Milestone Trend Analysis
by Gabriella Martin
Milestone Trend Analysis (MTA), similar to EVM, deals with deviations from the original plan. The MTA represents how important project deadlines shift over time. It is one of the more popular methods in project management.
For this purpose, the important dates in the project plan are defined as milestones. During the course of the project these dates are regularly updated as the plan is updated.
The milestone dates are entered in a graph on the y-axis, while the x-axis represents the regularly occurring update dates. Delays that have already occurred as well as new risks are thus immediately noticed and the project team can react accordingly at an early stage.
By connecting the individual points of the respective milestone, a trend is created which ideally runs horizontally. A rising line indicates delays, a falling one indicates an earlier project completion.
Three milestones are tracked in the figure above.
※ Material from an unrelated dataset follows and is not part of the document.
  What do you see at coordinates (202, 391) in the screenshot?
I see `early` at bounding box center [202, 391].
In the original planning from week 1, the dates are 15 January for M3, 11 February for M2 and 26 March for M1. In the first project progress meeting in week 2 there are no changes to the milestone dates yet.
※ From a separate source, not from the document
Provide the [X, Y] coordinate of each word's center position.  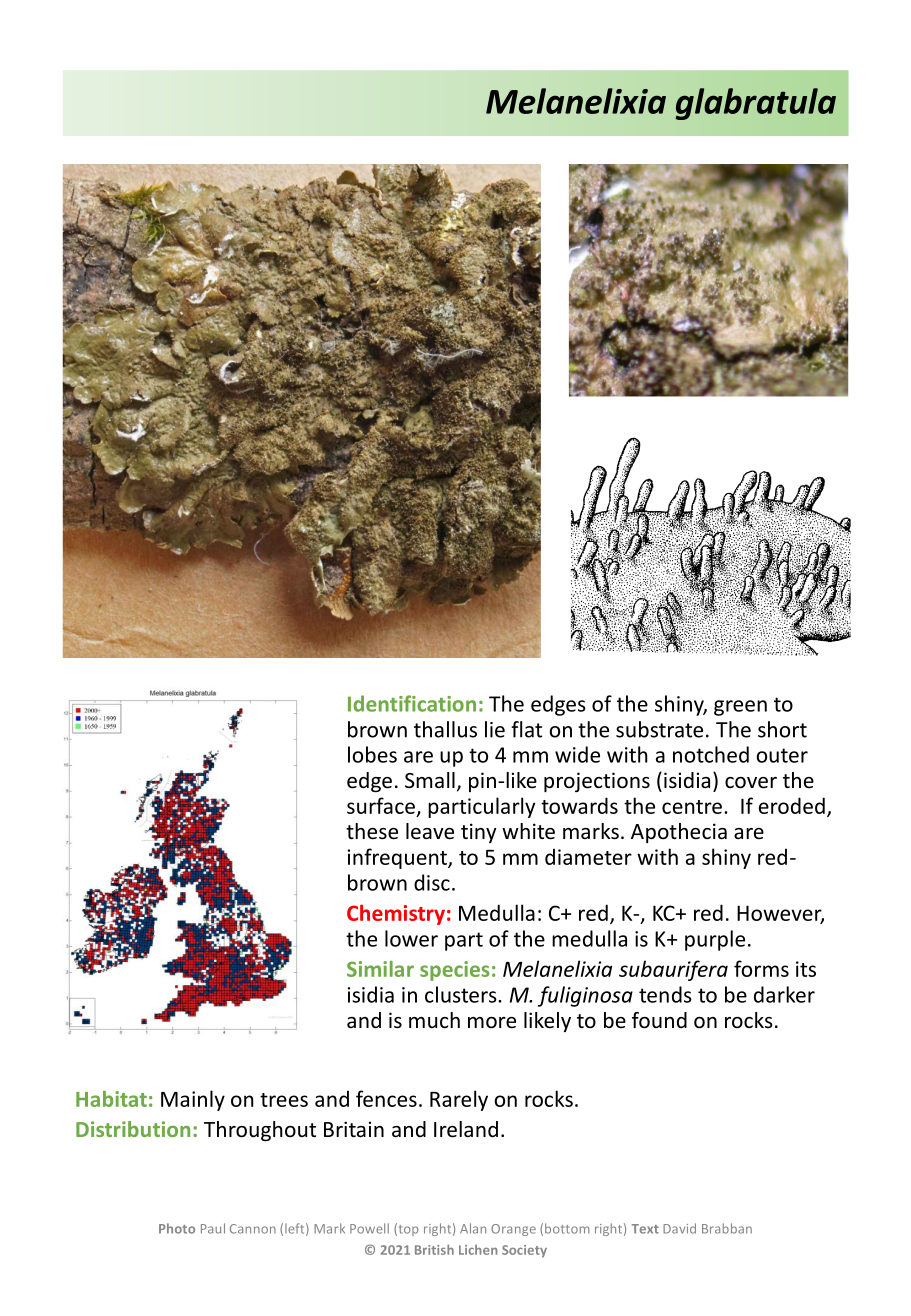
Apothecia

In the progress meeting in week 3, the deadline of milestone M3 has already passed and the associated work has been completed on time. For milestone M2 there is a slight shift backwards, M1 is held.
In the milestone trend analysis in week 5 there is a shift of milestone M1 to a later date, while the date of milestone M2 is kept. Milestone M1 suffers further shifts from week 7 onwards and ends up more than one month later than originally planned.
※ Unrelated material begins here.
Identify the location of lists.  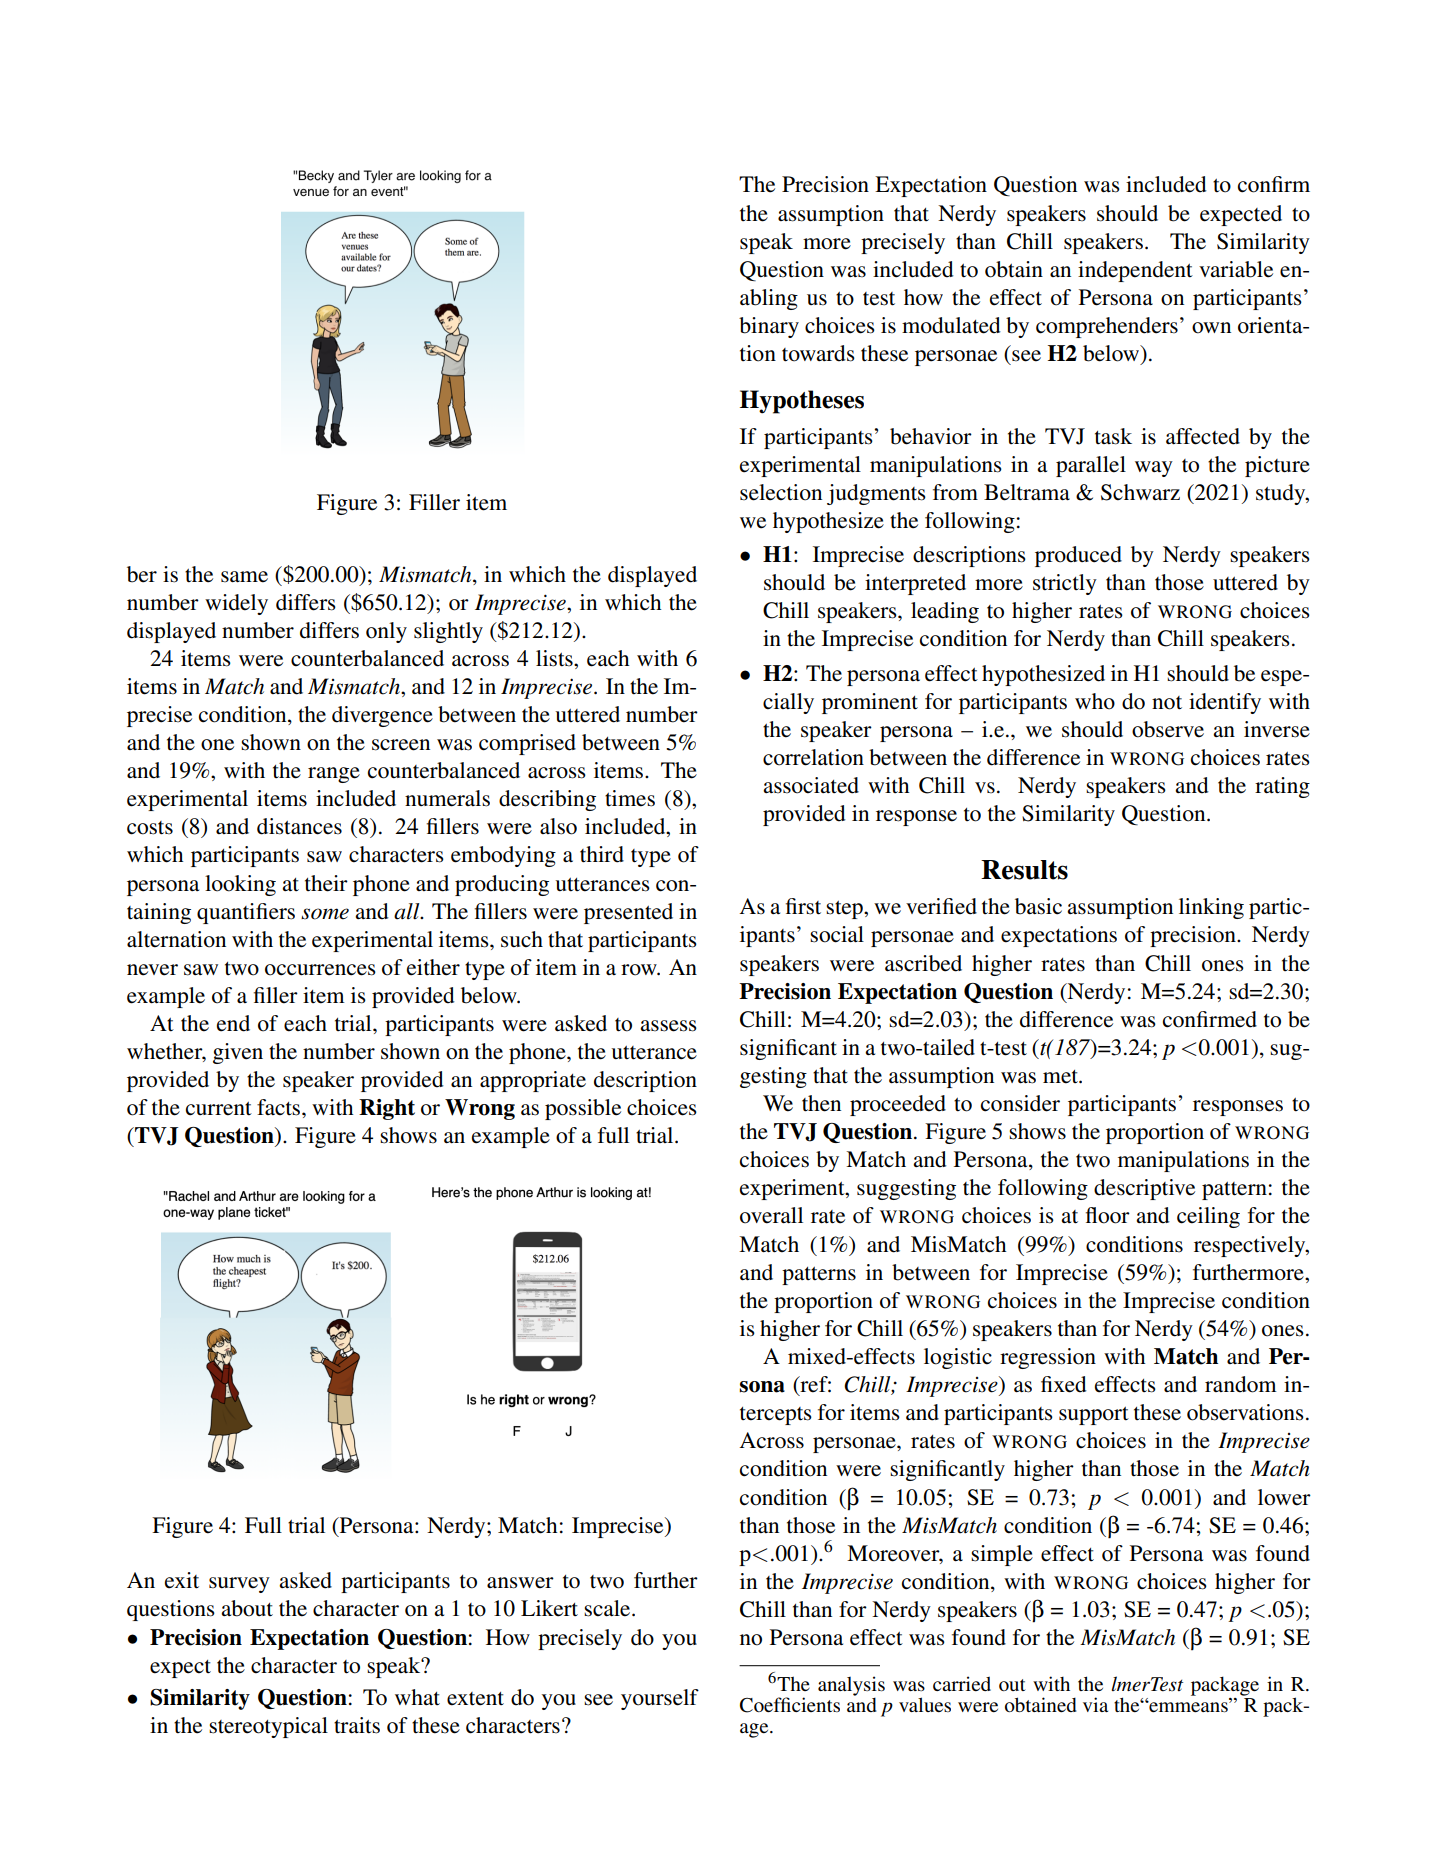
(555, 658).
The milestone trend analysis is a useful controlling tool for thoroughly planned projects. It is important that it can be objectively verified whether a milestone has actually been passed. A passed review, a pronounced release or a delivery, for example, are requested for this, whereas statements such as “70% completed” are, according to our experience, too vague.
This method has no place in an agile environment, since fixed milestones are rarely found there and instead of postponing deadlines, changes are made to the scope of the completed features.